5 juillet. — Il convient maintenant de préparer les esprits des sénateurs et des députés au vote final. Ce n’est pas une petite entreprise. Il ne s’agit de rien moins que d’abolir la Constitution de 1875 et de lui substituer un régime qui, tout en se défendant de s’inspirer d’exemples étrangers, organise en fait un système autoritaire, totalitaire, mâtiné de national-socialisme et de fascisme. Il est un certain nombre de parlementaires assez indépendants pour marquer leur humeur dans leurs propos de restaurant ou de couloir. Il faut les canaliser, les convaincre, les annihiler.

M. Laval est passé maître dans l’art de mener à bien une telle opération. Il a de grandes qualités de souplesse, de persuasion, d’intelligence. Il va les mettre en œuvre avec une habileté consommée pendant les quelques jours qui s’écoulent avant la réunion de l’Assemblée.

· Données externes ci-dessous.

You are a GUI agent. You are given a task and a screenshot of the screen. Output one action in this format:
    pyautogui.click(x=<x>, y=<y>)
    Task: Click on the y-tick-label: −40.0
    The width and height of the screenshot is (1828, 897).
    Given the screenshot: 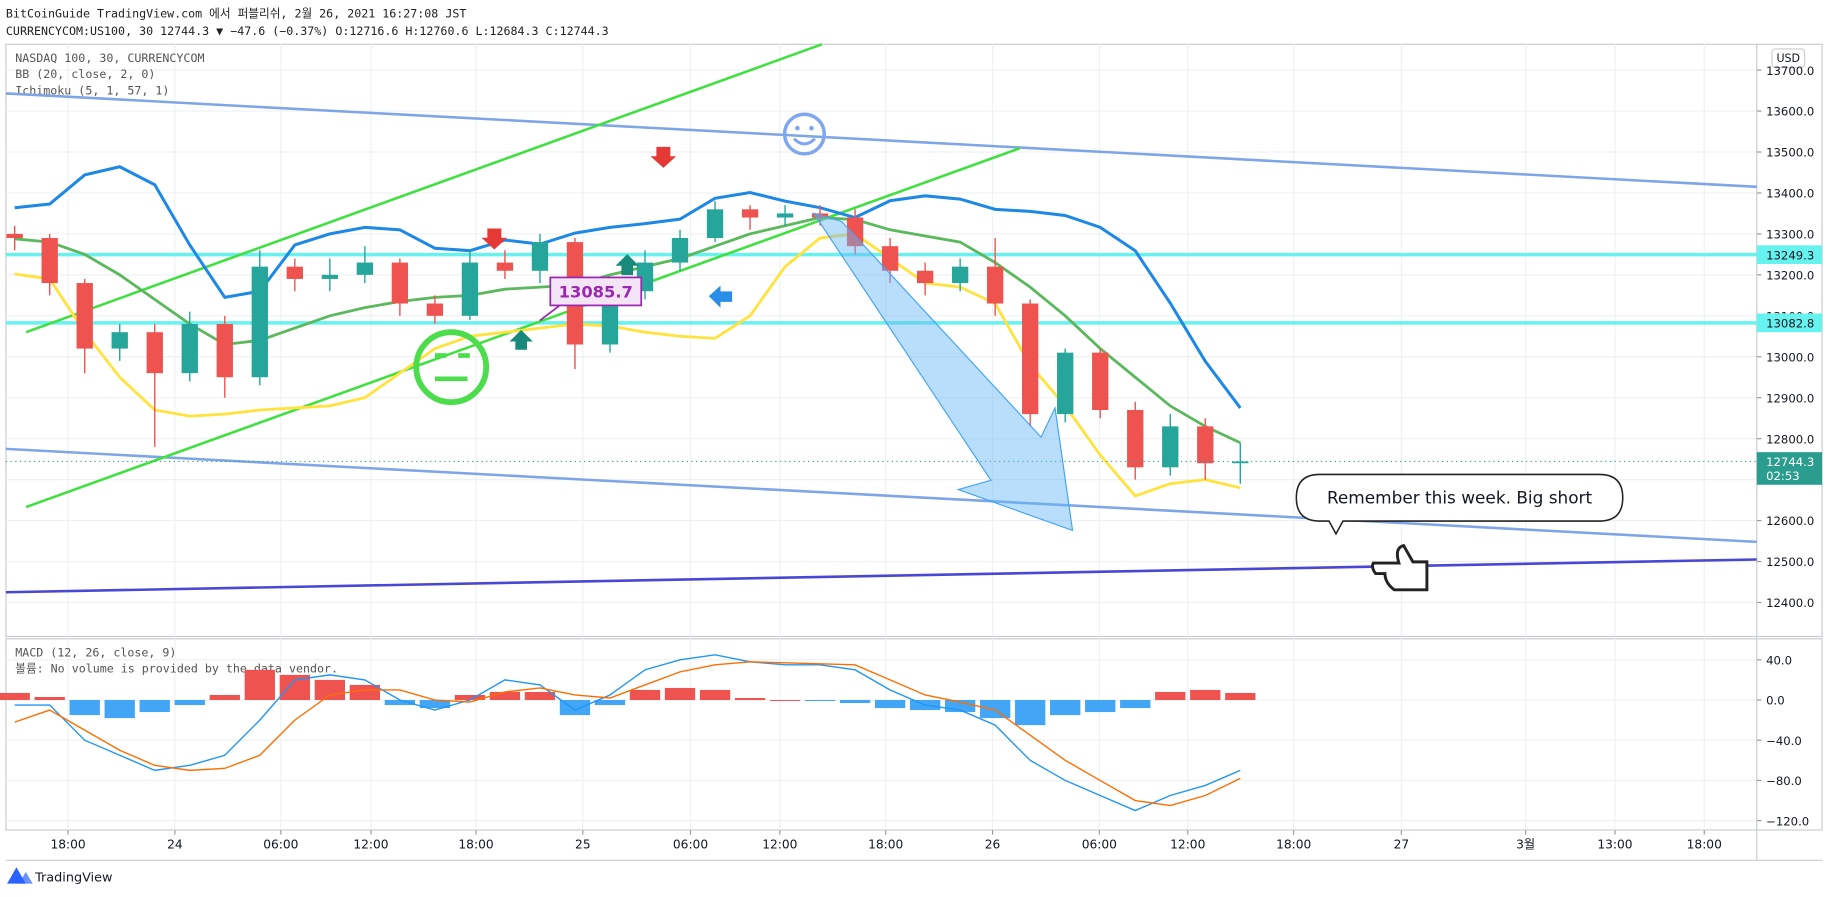 What is the action you would take?
    pyautogui.click(x=1784, y=741)
    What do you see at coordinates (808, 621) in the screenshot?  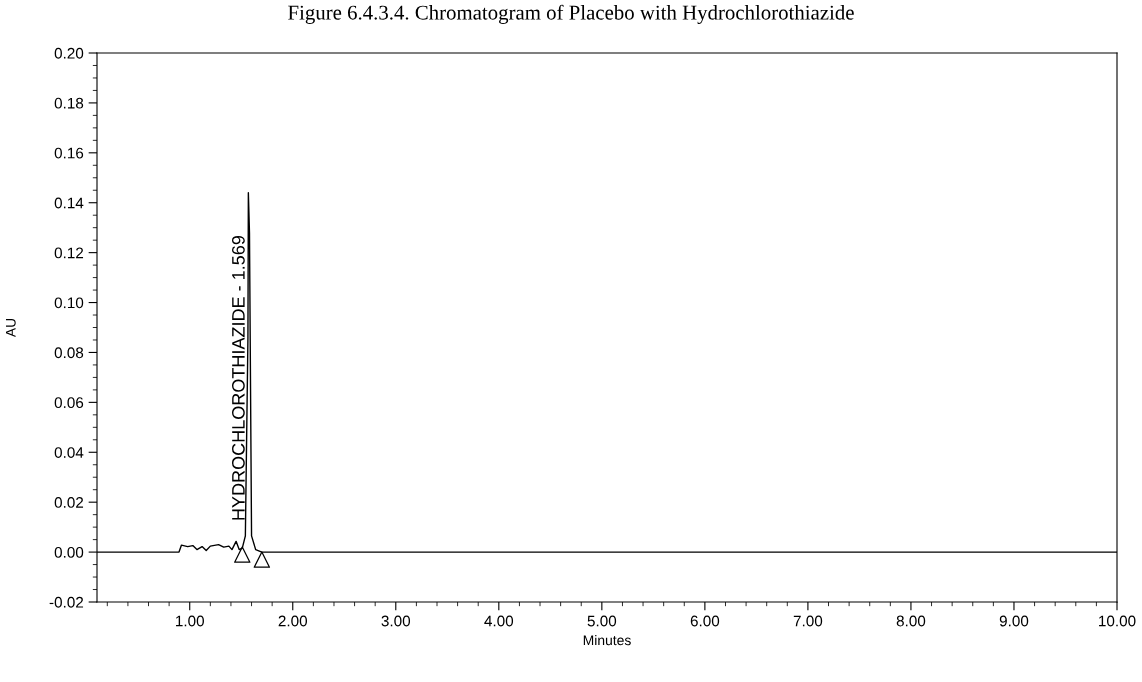 I see `x-tick-label: 7.00` at bounding box center [808, 621].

Les députés sont réunis au Petit-Casino. M. Laval amorce le débat par un long exposé : dirigeants indignes qui ont engagé une guerre mal préparée, intérêt de la France de pratiquer une politique de collaboration avec le Reich et d’éloignement de l’Angleterre cause de nos malheurs, vouée d’ailleurs à une prochaine défaite, défense du pouvoir civil et des Assemblées parlementaires.

Plusieurs députés prennent part au débat très houleux qui se poursuit, et parmi eux l’ancien ministre des Affaires étrangères de 1939 affirmant une fois de plus que, si ses conseils avaient prévalu, la guerre eût pu être évitée[1].

6 juillet. — Je reçois à mon cabinet la visite d’un certain nombre de parlementaires. La plupart sont résignés. Ils ont bien conscience de la gravité de la décision politique qu’on va les appeler à ratifier. Mais ils ne voient pas d’autre route à suivre que celle du sillage du maréchal. Ils sont las, découragés, sans réaction. On pressent que l’entreprise montée si habilement par M. Laval recevra l’adhésion du parlement.

Dans la soirée, séance d’information à l’usage des sénateurs dont beaucoup résistent à l’idée de sacrifier la vieille légalité républicaine.

7 juillet. — Après le dîner je reçois la visite de MM. Can-

  1. Revoir à ce sujet le chap. 1er.